Critical Accounting Policies

        We have adopted various accounting policies that govern the application of accounting principles generally accepted in the United States and with general practices within the banking industry in the preparation of our financial statements. Our significant accounting policies are described in the footnotes to our audited consolidated financial statements as of December 31, 2003, beginning on page F-7 of this prospectus.

        Certain accounting policies involve significant judgments and assumptions by us that have a material impact on the carrying value of certain assets and liabilities. We consider these accounting policies to be critical accounting policies. The judgment and assumptions we use are based on historical experience and other factors, which we believe to be reasonable under the circumstances. Because of the nature of the judgment and assumptions we make, actual results could differ from these judgments and estimates that could have a material impact on the carrying values of our assets and liabilities and our results of operations.

        We believe the allowance for loan losses is the critical accounting policy that requires the most significant judgment and estimates used in preparation of our consolidated financial statements. Some of the more critical judgments supporting the amount of our allowance for loan losses include judgments about the credit worthiness of borrowers, the estimated value of the underlying collateral, the assumptions about cash flow, determination of loss factors for estimating credit losses, the impact of current events, and conditions, and other factors impacting the level of probable inherent losses. Under different conditions or using different assumptions, the actual amount of credit losses incurred by us may be different from management's estimates provided in our consolidated financial statements. Refer to the portion of this discussion that addresses our allowance for loan losses for a more complete discussion of our processes and methodology for determining our allowance for loan losses.

26



Results of Operations

Income Statement Review

Summary

        Our net income was $1.0 million and $752,416 for the years ended December 31, 2003 and 2002, respectively. During 2003, our income was fully taxable, while in 2002, all of our income tax expense was offset by the utilization of net operating losses from the three years ended December 31, 2001. Net income before income tax expense was $1.6 million for the year ended December 31, 2003, an increase of $870,033, or 115.6%, compared to $752,416 for the year ended December 31, 2002.

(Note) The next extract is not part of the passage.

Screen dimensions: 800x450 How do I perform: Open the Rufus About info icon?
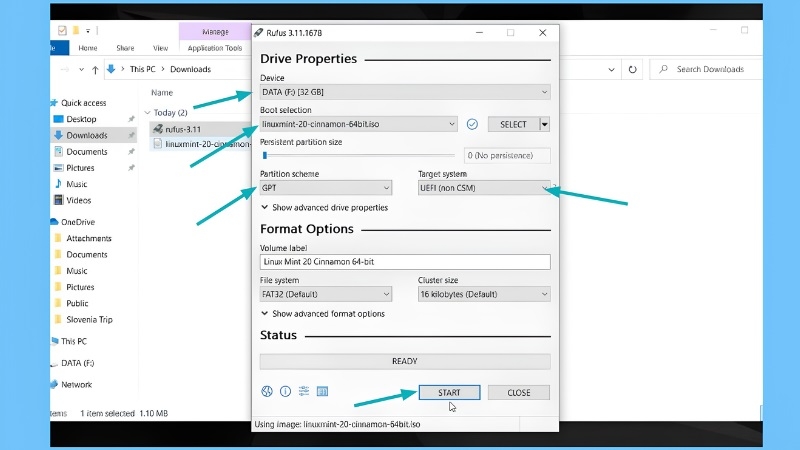pyautogui.click(x=285, y=391)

        The $870,033 increase in net income resulted from a $1.4 million increase in net interest income, offset by a $98,567 decrease in other income and a $474,367 increase in noninterest expense. Our efficiency ratio was 59.04% and 65.22% for the years ended December 31, 2003 and 2002, respectively. Our efficiency ratio is a non-GAAP financial measure, which we believe provides investors with important information regarding our operational efficiency. We compute our efficiency ratio by dividing noninterest expense by the sum of net interest income and noninterest income. The efficiency ratio represents the percentage of one dollar of expense required to be incurred to earn a full dollar of revenue. For the year ended December 31, 2003, we spent on average $0.59 to earn each $1.00 of revenue.

        The $98,567 decrease in other income for the year ended December 31, 2003 compared to the year ended December 31, 2002 related to a $253,699 write-down on real estate owned. Excluding the $253,699 write-down on real estate owned, noninterest income would have increased from $520,251 for the year ended December 31, 2002 to $675,383 for the year ended December 31, 2003, an increase of 29.8%. We also recorded a provision for loan losses of $1.1 million for each of the years ended December 31, 2003 and 2002.

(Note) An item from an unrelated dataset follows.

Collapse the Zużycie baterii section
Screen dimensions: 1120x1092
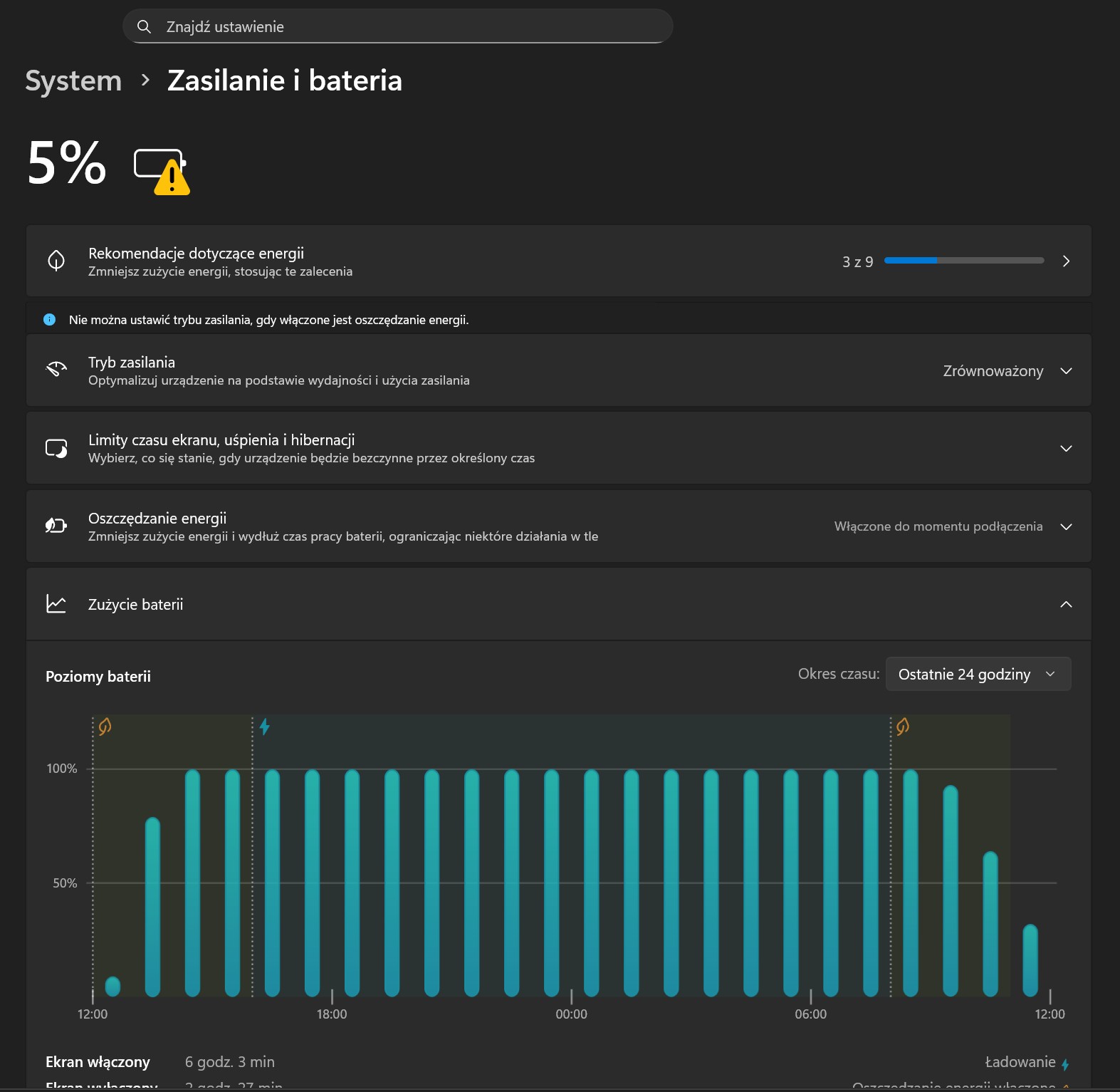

        Our net income was $801,801 and $396,381 for the six months ended June 30, 2004 and 2003, respectively, an increase of $405,420, or 102.3%. Our income was fully taxable in both six month periods. The $405,420 increase in net income resulted primarily from increases of $1.1 million in net interest income and $131,793 in noninterest income. These increases were partly offset by $455,651 of additional noninterest expense, a $150,000 increase in provisions for loan losses, and a $248,491 increase in income tax expense. Our efficiency ratio continues to improve because we are earning more income without substantially increasing our overhead expenses. Our efficiency ratio was 54.35% and 61.96% for the six months ended June 30, 2004 and 2003, respectively.

Net Interest Income

        Our level of net interest income is determined by the level of earning assets and the management of our net interest margin. The continuous growth in our loan portfolio is the primary driver of the increase in net interest income. During the three years ended December 31, 2003, our loan portfolio had increased an average of $53.4 million per year. The growth in the first six months of 2004 was $38.3 million. We anticipate the growth in loans will continue to drive the growth in assets and the growth in net interest income. However, no assurance can be given that we will be able to continue to increase loans at the same levels we have experienced in the past.

        Our decision to grow the loan portfolio at the current pace created the need for a higher level of capital and the need to increase deposits and borrowings. This loan growth strategy also resulted in a significant portion of our assets being in higher earning loans than in lower yielding investments. At

27



June 30, 2004, loans represented 89.4% of total assets, while investments and federal funds sold represented 8.1% of total assets. While we plan to continue our focus on increasing the loan portfolio, as rates on investment securities begin to rise and additional capital and deposits are obtained, we also anticipate increasing the size of the investment portfolio.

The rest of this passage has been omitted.